Molly i cannot tell you what an inspiration and support you are for me, you are only two weeks into the cit and already you sound so much more positive than your first post. Well done xx
I hope you can get through the holidays without it affecting you too much.
Mr GP assures me that by the time i go back to see him in 2 weeks i will be feeling very much more positive, this is a combination of the cit working at full strength and the fact that the holidays will be over.
I would like to tell you a little bit about myself if thats ok? Well, i'll write it anyway and hope that you read it, i don't want to sound all maudling but i think that being honest helps me to progress forwards.
The bareavement that i have suffered was my mum in law and dad in law, we live over the road from them and my mum in law was disabled and they were both in there seventies. I did many things for them, cooking meals, cleaning, getting them ready for bed ect, ect. They were the most amazing couple and i loved them both very much. My parents were s***t at bringing me and my brothers up, but my in laws showed me what parents should be like and they also showed me unconditional love. My dad in law passed away in june and then my mum in law in september, both suddenly and the loss i feel is emence, the worse thing is the time that i now have, i spent so much time over the road with them that i just don't know what to do now.
At the begining of Dec my son left home (i am a bit of an over protective mother!), so although i am very pleased for him and i am also very proud of him, i just worry uncontrolably and its also made the hole in my life wider.

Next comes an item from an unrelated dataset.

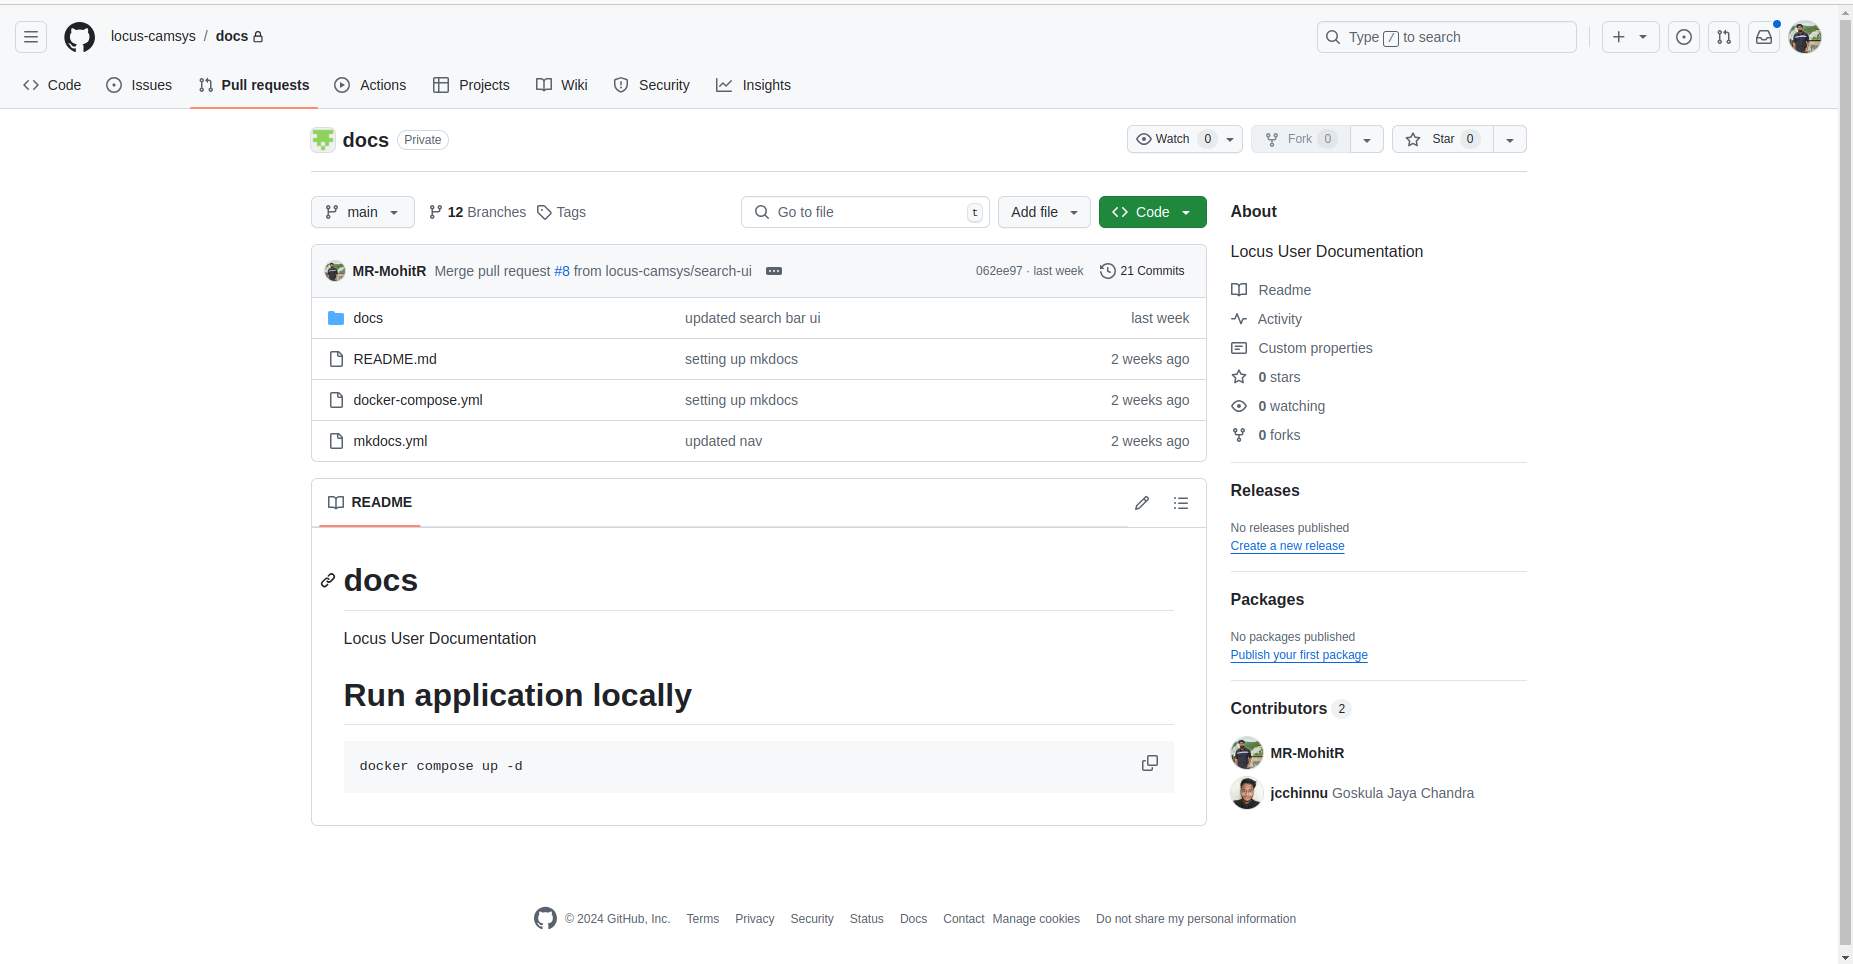Image resolution: width=1853 pixels, height=964 pixels.
Task: Click the Create a new release link
Action: 1287,546
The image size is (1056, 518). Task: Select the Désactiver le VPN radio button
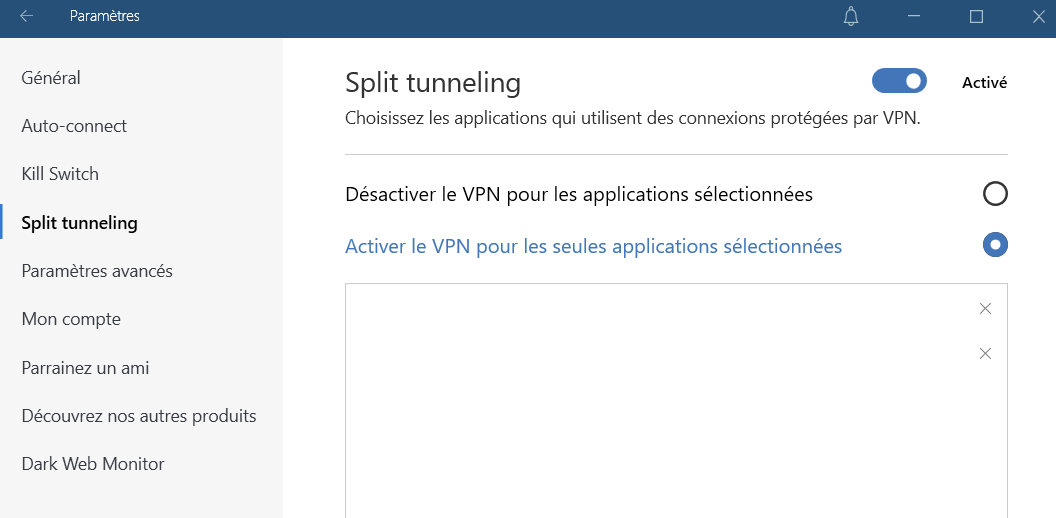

And if all that wasn't enough, i am also at the end of the menapause, it started when i was 36 and although i have sailed though most of it, the last 12 months are proving to be a strain (i am 41 now), both physically and emotionally.
Oh gosh, i hope that i haven't bored you to sleep!!
On a plus side i do have the most wonderful husband who has supported me through this depression even though he is coping with his own grief for his lovely parents.
I am sure that the new year will bring me closer to my old self and i look forward to going back to work and enjoying life to the full.